I’m rebuilding an older Java project in JavaScript and ran into the need for enums. Since JavaScript doesn’t have native enum support like Java, I’ve been trying to find a clean and reliable JavaScript enum pattern using ES6.
Here’s my current approach:
const Colors = {
RED: Symbol(“red”),
BLUE: Symbol(“blue”),
GREEN: Symbol(“green”)
};
Object.freeze(Colors);
This prevents reassignment and mutation, and Symbols help ensure each value is unique. But I’m wondering, is this a good pattern? Are there better or more standard ES6-compatible ways to define enums in JavaScript?
I also experimented with this version for better serialization:
const enumValue = (name) => Object.freeze({ toString: () => name });
const Colors = Object.freeze({
RED: enumValue(“Colors.RED”),
BLUE: enumValue(“Colors.BLUE”),
GREEN: enumValue(“Colors.GREEN”)
});
I’m looking for something that’s safe, readable, and works well across real-world use cases. Any improvements or modern best practices you’d recommend?
I’ve ported several enterprise apps from Java to JS, and honestly, for 90% of use cases, a simple Object.freeze()
approach works wonders.
const Colors = Object.freeze({
RED: 'RED',
BLUE: 'BLUE',
GREEN: 'GREEN'
});
This style of javascript enum
is serializable, easy to debug, and super readable for teams coming from strongly-typed backgrounds. Clean, straightforward, and reliable.
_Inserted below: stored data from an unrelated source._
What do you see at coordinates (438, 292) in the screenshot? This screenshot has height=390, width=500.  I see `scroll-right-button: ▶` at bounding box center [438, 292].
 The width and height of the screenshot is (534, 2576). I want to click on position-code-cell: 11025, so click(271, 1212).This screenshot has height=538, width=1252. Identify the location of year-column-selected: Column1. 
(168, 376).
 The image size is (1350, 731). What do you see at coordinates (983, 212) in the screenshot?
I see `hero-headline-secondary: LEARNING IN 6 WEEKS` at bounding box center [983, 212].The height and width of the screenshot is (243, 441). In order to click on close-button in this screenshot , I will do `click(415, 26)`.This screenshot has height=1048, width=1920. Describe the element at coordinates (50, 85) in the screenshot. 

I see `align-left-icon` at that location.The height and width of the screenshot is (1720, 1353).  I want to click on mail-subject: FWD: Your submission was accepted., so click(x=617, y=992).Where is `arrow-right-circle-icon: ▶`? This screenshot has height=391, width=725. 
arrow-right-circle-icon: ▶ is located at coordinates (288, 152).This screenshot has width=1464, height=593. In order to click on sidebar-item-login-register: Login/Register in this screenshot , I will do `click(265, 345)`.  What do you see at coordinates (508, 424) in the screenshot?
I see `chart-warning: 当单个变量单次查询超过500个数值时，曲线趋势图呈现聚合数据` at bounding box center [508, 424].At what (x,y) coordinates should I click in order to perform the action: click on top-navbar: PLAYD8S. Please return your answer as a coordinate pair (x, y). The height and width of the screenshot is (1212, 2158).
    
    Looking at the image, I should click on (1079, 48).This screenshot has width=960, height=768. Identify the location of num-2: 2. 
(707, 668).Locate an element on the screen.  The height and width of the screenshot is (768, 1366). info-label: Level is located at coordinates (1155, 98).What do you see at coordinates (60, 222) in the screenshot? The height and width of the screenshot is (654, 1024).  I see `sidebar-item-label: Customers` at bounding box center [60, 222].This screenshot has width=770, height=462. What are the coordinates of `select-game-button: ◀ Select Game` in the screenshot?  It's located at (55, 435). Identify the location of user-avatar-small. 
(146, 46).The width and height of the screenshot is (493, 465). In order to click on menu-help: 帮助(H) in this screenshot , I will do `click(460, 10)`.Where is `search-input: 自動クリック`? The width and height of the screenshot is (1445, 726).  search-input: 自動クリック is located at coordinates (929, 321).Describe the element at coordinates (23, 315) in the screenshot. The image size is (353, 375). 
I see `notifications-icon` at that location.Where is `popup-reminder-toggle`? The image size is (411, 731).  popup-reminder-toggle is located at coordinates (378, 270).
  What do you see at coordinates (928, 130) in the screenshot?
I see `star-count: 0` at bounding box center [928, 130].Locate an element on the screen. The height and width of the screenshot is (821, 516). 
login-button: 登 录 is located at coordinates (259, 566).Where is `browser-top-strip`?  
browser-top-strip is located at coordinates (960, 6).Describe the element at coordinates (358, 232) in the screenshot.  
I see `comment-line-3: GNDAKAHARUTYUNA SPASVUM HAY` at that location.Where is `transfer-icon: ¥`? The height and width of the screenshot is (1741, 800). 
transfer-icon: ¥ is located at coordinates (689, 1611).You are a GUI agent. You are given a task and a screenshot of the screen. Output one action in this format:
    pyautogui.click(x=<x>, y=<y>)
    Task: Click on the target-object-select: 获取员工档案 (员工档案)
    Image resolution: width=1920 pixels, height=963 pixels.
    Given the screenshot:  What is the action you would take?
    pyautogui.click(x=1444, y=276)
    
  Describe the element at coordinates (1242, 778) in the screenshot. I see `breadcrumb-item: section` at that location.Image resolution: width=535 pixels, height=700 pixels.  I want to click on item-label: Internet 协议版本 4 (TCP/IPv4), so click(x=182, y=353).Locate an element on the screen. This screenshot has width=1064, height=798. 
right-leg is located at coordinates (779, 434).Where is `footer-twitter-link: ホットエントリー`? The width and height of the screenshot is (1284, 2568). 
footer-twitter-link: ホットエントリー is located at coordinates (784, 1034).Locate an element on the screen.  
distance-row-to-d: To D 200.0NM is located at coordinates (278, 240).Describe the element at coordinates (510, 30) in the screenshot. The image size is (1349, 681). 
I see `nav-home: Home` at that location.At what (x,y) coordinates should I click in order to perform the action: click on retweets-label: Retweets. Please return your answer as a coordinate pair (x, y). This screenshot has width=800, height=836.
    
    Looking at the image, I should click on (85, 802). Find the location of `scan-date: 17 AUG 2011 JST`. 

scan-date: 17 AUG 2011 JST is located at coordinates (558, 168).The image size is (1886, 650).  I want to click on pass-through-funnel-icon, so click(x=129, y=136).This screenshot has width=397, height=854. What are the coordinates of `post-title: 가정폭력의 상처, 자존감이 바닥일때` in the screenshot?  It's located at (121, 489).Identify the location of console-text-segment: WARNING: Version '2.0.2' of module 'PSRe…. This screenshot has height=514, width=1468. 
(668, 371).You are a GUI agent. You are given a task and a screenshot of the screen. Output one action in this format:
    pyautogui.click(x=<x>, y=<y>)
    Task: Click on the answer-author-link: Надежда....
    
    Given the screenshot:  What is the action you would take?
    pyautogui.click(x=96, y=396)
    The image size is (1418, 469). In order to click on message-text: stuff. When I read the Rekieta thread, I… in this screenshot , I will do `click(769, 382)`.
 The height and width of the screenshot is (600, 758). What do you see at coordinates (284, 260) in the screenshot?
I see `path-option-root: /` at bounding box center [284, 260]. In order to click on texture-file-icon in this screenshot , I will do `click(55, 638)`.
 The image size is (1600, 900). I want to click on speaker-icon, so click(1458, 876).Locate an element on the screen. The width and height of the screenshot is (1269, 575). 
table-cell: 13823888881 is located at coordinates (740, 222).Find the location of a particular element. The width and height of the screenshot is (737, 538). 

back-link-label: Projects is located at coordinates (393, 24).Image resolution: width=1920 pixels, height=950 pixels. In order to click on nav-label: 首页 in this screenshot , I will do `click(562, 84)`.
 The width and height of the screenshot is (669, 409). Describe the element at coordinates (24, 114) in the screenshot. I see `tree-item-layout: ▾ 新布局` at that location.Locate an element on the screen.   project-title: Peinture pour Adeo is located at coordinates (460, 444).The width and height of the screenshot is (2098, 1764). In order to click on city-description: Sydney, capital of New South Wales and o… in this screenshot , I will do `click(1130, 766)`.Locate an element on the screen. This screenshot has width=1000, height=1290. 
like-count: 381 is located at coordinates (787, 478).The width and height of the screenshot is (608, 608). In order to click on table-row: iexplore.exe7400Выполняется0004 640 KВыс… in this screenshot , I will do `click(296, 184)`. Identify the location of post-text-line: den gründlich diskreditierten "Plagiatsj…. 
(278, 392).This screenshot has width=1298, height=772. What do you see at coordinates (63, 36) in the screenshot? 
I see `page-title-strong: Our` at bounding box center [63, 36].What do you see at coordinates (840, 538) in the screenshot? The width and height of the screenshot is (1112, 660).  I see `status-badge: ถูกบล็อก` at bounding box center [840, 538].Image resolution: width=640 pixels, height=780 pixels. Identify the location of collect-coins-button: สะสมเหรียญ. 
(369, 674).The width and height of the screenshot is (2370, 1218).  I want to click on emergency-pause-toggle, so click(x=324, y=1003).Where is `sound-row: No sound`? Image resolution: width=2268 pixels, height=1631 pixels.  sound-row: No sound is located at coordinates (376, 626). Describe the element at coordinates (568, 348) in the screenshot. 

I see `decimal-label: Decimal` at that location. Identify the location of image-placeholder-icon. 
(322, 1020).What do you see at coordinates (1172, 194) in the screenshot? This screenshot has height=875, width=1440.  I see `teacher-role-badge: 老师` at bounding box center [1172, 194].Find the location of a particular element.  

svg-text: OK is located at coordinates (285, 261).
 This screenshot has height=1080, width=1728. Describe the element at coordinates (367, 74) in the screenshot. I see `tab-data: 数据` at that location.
Jumping in here @mark-mazay approach is spot on for most scenarios. But when I needed Java-style behavior like .name
and .ordinal
, I built a small utility class.
class Enum {
constructor(name) {
this.name = name;
Object.freeze(this);
}
toString() {
return this.name;
}
}
const Colors = Object.freeze({
RED: new Enum('RED'),
BLUE: new Enum('BLUE'),
GREEN: new Enum('GREEN'),
});
This javascript enum
setup gives you immutability and a touch of OOP flavor, great for building cleaner APIs and improving readability in shared logic.
Great points above, I’ve faced scenarios where validation and reverse lookups were critical. For that, I went with a Map
-based enum approach:
const Colors = new Map([
['RED', '#ff0000'],
['BLUE', '#0000ff'],
['GREEN', '#00ff00']
]);
// Usage
const isValid = Colors.has('RED');
const hex = Colors.get('BLUE');
This javascript enum
version is ideal for value pairing, validation, and it’s naturally iterable. Plus, reversing it is a breeze when you need a two-way lookup.